Like any good pop-culture whore, I watch television too much. Well, maybe too much for you, but for me, just right.

That doesn’t mean there aren’t some things on television I’d rather not see. For instance, commercials. I don’t have Tivo (yes, I suffer, dear friends…I suffer), so I am forced to watch some of these inane spots over and over, wondering how they ever got made.

Lately, these are the commercials on my shit list.

Blue Bell Ice Cream “The Good Old Days”

Are we honestly supposed to believe that there was a time so good, so sweet, so countrified as the world of Blue Bell’s “good old days”? The Blue Bell commercials with the old man on the stoop gumming his vanilla bean and remembering ages past annoys the hell out of me.ย  For instance, he recalls himself as a nervous teenage boy shyly pecking some girl on the cheek before running away, and she’s left in all her 1950s virtue, standing in the field o’ corn, her ponytail a flappin’ in the wind. I don’t care if the old man is remembering the `50s. Even back then a boy was going to try and get in your pants, not kiss you on the cheek. Frankly, if you asked the old man gumming the ice cream about his good old days, I’m guessing he’ll want to talk about the first time he made it with Suzy Sue Simmons in the fields behind the barn. Why not show that, Blue Bell?

The Suit Mart guys on the beach

Okay, so I’m sure you’re
thinking, oh no, here goes Miss Pop Rocks again, complaining about how
the ad is sexist because it shows two old men who would be lucky to get
a glance at the Early Bird special buffet down at the Sizzler cavorting
with young girls on the beach. As annoying as that is, what actually
irritates me about this ad is the fact that they are wearing suits on
the beach. If you’re going to objectify women, could you at least be
realistic about it? No one wears a three piece suit to the beach, Suit
Mart guys.


State Farm door ad

In
this ridiculous ad, a man finds a battered door in an alley and does
his very best to buff it and repair it and then paint it red. Then he
puts it in the middle of his apartment. Why? All to remind his wife
that he’s keeping a promise. “One day we’ll have our own place,” he
tells her when she arrives home to find his “gift.” Now I don’t know
about you, but if I came home to find Mr. Pop Rocks had a completely
refinished door in the middle of our living room, I’d be on the phone
to a mental health hotline with a quickness, my friends. And let’s be
honest. Mr. State Farm should’ve spent all the time he wasted
refinishing that door on a second job. Maybe then he and the honey
would finally have enough for the down payment.

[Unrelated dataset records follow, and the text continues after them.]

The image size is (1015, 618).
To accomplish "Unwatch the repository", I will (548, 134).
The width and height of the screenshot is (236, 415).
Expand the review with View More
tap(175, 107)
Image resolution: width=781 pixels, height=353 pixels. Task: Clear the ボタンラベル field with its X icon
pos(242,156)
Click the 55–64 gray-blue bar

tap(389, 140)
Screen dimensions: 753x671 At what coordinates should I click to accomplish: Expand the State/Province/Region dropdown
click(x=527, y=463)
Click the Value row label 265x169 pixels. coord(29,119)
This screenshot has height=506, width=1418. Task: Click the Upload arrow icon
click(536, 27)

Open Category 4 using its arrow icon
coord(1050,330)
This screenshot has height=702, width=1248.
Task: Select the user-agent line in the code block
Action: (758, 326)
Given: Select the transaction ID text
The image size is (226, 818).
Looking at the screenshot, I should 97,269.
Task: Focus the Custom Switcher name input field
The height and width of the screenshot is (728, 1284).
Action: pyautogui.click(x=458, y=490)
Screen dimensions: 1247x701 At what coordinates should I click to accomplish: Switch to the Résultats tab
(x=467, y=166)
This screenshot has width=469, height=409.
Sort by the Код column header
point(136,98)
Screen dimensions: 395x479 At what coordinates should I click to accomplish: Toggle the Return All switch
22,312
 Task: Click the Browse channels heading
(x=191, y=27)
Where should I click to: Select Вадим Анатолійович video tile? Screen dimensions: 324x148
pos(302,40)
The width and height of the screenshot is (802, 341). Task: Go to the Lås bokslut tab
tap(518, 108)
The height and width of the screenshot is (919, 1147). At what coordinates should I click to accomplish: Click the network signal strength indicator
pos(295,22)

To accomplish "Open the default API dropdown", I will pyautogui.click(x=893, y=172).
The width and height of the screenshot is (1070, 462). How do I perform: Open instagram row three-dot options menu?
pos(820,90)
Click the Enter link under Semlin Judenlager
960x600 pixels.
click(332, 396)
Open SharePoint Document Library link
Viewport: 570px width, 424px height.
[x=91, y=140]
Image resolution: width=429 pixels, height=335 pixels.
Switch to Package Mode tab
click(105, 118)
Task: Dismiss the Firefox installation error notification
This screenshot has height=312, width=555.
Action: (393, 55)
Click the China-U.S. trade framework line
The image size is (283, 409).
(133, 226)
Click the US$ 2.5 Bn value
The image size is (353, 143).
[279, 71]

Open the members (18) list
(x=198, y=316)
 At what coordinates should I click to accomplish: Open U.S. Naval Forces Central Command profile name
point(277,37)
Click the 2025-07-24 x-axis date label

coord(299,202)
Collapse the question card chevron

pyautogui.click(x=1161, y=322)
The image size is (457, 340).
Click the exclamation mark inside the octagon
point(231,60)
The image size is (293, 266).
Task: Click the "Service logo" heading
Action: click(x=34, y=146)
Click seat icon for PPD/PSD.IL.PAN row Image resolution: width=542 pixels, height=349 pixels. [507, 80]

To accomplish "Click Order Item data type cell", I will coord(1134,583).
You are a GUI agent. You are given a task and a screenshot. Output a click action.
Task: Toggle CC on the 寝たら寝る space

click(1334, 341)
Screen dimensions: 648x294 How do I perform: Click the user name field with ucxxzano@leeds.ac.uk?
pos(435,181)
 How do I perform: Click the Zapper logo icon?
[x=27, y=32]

Six Flags old man still hanging in there

Despite
the fact that Six Flags has recently declared bankruptcy, their creepy
old man is still hanging in there, appearing in ad after ad for the
doomed chain of theme parks. In my nightmares, creepy old Six Flags
man is running after me, clutching his drool cup, begging to take me on
a ride. I think him and the Blue Bell good-old-days guy should check
into a home and never come out.


Proactiv ads in general

I
am so tired of staring at acne all the time! We get it. It works.
But please, I do not need to see another pus-filled pustule to believe
you. Please stop showing us zits, either real zits or “imagined” zits
created by computer animation. Enough, enough, enough with the zits.
We get it. Proactiv works. Now leave us alone, please. We’re trying
to eat our dinner during this episode of Law and Order, okay?